-------- SUPPLIED TEXT --------

Perambulatory Christmas Books, part 4
Perambulatory Christmas Books, 5th series, part IV. The hebdomadal challenge is to find a neglected work or curiosity by an established author in one of London’s secondhand bookshops, for about £5. Some readers have misinterpreted the purpose as pleasure, but it is medicinal. We require a weekly antidote to the toxins released into the bookselling system by certain mainstream publishers. The virus mutates: A Shite History of Nearly Everything, Shite’s Original Miscellany, Eats, Shites and Leaves, Do Ants Have Arseholes?
The Archive Bookstore at 83 Bell Street, a short hop from Marylebone Station, is a tonic in itself. Here are the bountiful outdoor barrows full of LPs, books and sheet music. Here is the aproned counterhand, polite and helpful, undaunted by the Sisyphean task of shifting cartons of books to permit access to shelves, only to obscure other shelves. There goes the proprietor down to the basement, from where he conjures Chopin variations on the piano with wooden keys.

-------- INFORMATION GIVEN --------

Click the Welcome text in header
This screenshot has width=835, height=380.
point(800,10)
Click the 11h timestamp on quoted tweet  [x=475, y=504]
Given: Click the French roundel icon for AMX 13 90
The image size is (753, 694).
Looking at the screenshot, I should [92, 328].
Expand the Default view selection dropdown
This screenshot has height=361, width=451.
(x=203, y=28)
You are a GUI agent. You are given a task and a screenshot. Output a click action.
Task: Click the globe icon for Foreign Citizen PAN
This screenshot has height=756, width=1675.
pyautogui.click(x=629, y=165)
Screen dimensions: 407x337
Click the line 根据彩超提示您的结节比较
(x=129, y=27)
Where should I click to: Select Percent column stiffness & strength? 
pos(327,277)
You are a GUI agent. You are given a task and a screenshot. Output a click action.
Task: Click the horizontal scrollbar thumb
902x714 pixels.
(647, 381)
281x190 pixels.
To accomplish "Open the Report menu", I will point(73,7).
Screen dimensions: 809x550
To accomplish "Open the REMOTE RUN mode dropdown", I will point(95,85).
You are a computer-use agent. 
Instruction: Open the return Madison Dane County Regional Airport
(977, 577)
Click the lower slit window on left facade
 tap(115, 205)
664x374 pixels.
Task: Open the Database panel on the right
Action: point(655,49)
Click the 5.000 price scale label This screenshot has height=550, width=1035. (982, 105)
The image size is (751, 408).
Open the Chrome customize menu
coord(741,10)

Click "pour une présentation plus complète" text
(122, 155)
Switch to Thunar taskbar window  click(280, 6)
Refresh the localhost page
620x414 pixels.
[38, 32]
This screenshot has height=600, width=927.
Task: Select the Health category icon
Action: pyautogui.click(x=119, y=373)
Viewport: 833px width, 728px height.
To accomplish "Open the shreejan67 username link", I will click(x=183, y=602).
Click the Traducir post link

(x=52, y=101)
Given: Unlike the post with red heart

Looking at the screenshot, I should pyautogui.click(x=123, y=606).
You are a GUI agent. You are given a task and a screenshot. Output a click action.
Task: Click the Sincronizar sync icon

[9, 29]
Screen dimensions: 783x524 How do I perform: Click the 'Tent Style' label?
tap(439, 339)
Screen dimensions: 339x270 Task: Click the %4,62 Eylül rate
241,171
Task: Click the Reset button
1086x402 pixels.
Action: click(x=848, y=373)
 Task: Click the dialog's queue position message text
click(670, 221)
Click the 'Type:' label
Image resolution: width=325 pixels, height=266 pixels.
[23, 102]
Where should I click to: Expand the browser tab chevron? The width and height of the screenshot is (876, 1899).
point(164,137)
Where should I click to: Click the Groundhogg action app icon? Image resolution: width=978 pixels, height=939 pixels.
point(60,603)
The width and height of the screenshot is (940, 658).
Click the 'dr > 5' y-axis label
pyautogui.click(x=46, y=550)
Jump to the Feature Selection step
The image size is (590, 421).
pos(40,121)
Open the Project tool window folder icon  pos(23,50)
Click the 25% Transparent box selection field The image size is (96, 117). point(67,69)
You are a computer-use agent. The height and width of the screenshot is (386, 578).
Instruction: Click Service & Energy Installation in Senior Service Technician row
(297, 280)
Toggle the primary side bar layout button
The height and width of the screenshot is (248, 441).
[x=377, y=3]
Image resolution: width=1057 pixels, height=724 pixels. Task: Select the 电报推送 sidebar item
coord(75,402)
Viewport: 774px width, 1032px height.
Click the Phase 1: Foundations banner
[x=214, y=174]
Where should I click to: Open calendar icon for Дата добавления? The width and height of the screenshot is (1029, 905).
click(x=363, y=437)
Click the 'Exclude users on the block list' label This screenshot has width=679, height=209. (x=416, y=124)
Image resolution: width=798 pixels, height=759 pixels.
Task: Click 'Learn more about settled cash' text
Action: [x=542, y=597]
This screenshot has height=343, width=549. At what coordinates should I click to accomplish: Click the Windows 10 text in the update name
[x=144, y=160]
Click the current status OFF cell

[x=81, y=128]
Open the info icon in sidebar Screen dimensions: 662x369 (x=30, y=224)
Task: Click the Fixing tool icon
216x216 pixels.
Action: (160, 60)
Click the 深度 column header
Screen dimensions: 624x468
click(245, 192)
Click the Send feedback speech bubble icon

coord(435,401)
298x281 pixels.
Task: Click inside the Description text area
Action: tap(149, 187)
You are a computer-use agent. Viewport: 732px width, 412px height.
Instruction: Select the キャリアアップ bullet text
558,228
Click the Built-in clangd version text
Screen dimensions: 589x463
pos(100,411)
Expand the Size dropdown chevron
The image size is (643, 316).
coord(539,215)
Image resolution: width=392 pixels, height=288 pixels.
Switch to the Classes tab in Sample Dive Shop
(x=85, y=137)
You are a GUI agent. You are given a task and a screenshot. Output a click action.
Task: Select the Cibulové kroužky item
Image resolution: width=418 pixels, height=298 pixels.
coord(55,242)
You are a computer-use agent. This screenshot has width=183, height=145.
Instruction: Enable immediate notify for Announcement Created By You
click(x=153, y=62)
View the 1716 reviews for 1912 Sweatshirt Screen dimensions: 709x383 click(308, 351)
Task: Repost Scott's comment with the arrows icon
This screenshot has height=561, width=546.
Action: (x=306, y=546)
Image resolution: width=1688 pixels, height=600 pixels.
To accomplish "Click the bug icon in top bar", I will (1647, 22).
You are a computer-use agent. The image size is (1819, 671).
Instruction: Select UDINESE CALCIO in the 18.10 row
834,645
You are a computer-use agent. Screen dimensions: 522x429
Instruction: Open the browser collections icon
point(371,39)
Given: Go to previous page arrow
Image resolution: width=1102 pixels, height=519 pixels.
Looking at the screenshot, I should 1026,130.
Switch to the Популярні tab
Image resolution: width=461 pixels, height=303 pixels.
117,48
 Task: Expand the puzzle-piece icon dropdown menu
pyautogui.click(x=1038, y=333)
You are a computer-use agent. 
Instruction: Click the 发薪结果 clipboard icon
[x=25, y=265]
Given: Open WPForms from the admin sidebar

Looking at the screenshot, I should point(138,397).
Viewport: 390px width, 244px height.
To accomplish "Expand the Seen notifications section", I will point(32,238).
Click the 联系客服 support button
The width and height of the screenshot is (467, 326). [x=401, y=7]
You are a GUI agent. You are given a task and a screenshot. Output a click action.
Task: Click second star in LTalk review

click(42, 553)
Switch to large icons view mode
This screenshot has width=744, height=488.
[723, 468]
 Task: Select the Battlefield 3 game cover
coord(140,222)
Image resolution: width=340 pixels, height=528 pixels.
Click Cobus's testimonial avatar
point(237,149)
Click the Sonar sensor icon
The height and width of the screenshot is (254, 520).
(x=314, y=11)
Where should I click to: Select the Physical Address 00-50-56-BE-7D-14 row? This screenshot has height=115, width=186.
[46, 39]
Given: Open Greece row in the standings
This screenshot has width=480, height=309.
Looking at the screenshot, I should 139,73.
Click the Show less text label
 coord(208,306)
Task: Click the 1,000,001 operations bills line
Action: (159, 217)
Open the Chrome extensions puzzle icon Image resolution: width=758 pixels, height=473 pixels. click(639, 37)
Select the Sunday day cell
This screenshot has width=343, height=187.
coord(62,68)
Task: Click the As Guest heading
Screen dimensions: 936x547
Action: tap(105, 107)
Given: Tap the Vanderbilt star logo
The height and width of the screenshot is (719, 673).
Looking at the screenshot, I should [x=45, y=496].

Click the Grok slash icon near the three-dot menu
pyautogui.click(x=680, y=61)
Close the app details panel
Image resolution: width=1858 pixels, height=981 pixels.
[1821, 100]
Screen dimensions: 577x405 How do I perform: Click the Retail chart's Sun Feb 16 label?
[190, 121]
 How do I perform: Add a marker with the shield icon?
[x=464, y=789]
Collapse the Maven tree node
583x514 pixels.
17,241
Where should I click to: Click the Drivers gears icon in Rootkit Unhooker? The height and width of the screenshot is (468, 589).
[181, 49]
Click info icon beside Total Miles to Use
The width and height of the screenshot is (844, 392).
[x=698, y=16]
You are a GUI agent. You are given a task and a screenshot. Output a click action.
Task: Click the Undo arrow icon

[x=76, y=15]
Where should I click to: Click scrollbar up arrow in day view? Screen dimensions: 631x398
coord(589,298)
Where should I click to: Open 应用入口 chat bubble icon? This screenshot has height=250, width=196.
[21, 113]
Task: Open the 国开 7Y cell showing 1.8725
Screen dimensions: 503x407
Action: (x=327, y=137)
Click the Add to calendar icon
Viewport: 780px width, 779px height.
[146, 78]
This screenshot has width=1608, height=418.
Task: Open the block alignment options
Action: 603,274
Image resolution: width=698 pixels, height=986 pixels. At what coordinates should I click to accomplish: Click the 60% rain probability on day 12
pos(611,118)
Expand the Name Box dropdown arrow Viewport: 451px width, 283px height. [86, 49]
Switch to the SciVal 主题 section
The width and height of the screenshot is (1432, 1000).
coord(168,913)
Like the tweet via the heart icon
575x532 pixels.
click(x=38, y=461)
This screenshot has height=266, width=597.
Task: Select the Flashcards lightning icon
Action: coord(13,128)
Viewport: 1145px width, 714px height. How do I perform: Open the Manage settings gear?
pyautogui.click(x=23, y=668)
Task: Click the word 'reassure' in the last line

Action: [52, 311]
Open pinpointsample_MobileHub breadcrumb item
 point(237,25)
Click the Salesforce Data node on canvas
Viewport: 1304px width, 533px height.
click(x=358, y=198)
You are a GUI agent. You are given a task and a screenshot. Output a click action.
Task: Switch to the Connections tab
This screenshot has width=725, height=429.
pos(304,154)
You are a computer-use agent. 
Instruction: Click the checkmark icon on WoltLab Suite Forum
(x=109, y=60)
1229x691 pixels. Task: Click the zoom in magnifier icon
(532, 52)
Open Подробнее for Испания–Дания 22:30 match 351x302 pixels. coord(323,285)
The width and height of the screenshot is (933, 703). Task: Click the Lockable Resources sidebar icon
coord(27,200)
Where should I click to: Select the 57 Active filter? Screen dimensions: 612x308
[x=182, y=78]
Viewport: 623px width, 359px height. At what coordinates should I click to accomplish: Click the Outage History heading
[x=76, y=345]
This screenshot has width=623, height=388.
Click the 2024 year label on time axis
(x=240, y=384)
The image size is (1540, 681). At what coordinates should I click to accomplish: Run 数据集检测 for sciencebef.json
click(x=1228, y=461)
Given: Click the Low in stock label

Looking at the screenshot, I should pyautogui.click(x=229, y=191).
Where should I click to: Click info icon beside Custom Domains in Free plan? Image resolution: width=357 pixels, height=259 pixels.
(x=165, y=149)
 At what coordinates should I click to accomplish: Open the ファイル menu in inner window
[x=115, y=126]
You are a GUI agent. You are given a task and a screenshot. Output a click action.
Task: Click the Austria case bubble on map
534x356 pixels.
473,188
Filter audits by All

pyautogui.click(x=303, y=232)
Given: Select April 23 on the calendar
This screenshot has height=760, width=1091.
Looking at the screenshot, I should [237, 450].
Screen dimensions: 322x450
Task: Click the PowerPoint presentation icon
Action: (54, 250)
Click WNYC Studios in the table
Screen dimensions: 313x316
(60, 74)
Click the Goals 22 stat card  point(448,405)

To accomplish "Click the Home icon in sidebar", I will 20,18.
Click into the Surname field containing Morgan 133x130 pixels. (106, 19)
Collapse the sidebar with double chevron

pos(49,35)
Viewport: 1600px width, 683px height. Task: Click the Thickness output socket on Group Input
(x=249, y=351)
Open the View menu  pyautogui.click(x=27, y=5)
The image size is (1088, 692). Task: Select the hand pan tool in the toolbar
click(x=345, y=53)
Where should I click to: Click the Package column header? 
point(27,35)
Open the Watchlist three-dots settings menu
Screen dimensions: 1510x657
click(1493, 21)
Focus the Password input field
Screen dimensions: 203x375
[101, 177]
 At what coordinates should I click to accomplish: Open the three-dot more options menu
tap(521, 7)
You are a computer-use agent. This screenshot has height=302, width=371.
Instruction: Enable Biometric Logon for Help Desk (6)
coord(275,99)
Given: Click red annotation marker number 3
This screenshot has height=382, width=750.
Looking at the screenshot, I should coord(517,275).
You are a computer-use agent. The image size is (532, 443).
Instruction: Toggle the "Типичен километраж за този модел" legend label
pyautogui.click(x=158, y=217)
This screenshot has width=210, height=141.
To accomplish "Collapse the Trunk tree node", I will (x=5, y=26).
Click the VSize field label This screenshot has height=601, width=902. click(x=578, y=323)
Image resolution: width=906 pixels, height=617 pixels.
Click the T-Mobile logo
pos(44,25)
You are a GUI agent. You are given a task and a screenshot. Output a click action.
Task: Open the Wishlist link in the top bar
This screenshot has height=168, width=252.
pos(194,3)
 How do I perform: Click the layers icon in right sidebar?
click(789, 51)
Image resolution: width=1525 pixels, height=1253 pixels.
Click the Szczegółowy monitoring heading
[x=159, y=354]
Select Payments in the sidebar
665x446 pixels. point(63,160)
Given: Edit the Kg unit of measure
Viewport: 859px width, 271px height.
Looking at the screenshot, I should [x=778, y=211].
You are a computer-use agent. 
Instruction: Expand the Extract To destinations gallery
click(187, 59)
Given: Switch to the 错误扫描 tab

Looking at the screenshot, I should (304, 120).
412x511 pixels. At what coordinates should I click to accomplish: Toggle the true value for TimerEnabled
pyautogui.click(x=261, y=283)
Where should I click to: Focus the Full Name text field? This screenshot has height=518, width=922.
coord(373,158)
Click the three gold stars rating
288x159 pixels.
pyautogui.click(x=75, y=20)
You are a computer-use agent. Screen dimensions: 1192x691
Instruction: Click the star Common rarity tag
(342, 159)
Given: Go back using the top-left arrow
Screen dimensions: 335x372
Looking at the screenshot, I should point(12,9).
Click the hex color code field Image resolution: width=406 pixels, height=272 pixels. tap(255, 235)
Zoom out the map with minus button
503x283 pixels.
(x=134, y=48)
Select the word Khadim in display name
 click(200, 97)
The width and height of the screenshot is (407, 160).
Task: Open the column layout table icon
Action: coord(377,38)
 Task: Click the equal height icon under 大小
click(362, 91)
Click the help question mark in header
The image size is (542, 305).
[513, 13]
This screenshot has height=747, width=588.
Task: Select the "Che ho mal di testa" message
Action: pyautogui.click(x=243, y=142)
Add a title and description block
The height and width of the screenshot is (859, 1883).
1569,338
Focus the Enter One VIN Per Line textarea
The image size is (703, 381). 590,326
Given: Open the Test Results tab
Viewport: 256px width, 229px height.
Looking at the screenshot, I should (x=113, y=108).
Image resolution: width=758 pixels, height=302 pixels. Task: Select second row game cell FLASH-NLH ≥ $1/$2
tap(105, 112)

--------

▶ [PROBLEMS AND TASKS]:
- a) Transcribe everything in the secondhand-bookshop column from "Perambulatory Christmas Books, part" down to "Ants Have Arseholes?".
- b) Pick up the secondhand-bookshop column after its final sentence and carry it on.

▶ [ANSWERS BY ITEM]:
- a)
Perambulatory Christmas Books, part 4
Perambulatory Christmas Books, 5th series, part IV. The hebdomadal challenge is to find a neglected work or curiosity by an established author in one of London’s secondhand bookshops, for about £5. Some readers have misinterpreted the purpose as pleasure, but it is medicinal. We require a weekly antidote to the toxins released into the bookselling system by certain mainstream publishers. The virus mutates: A Shite History of Nearly Everything, Shite’s Original Miscellany, Eats, Shites and Leaves, Do Ants Have Arseholes?

- b)
If eager to improve your language skills, visit the Archive. Packed into excavated recesses on the way to the basement are books in foreign languages. Dig through one layer to uncover the New Testament in Danish; dig deeper for David Irving’s study of Hitler in German; archaeological tenacity and a torch reveal Jane Austen’s Sentido y sensibilidad. We were briefly tempted by Volume I of The Brothers Karamazov yoked together as a pair with Volume II of War and Peace.
Instead, we lighted on a genuine curiosity: Plotting and Writing Suspense Fiction by Patricia Highsmith. Few, even among Highsmith’s admirers, are aware of this enlightening book. It was published in 1983 by Poplar Press of South London. The advice is practical and down to earth. She prefers an opening sentence “in which something moves and gives action”, and sure enough almost all her novels begin with movement:
"The train tore along with an angry, irregular rhythm." (Strangers on a Train)
"Tom glanced behind him and saw the man coming out of the Green Cage, heading his way." (The Talented Mr Ripley)
"It was jealousy that kept David from sleeping, drove him from a tousled bed to walk the streets." (This Sweet Sickness)
She wishes to suggest “a bottling up of force that will one day explode”. The action is needed because “the reader does not want to be all at once plunged into a sea of complex facts”. Her advice extends to writing in general: for example, that the last sentence of a chapter, a section, even a paragraph, can often be cut to the benefit of what has gone before.
The Archive charged us £3.50 for Highsmith’s wisdom. We bought a stack of other books as well. The man in the apron kindly knocked a few pounds off the total.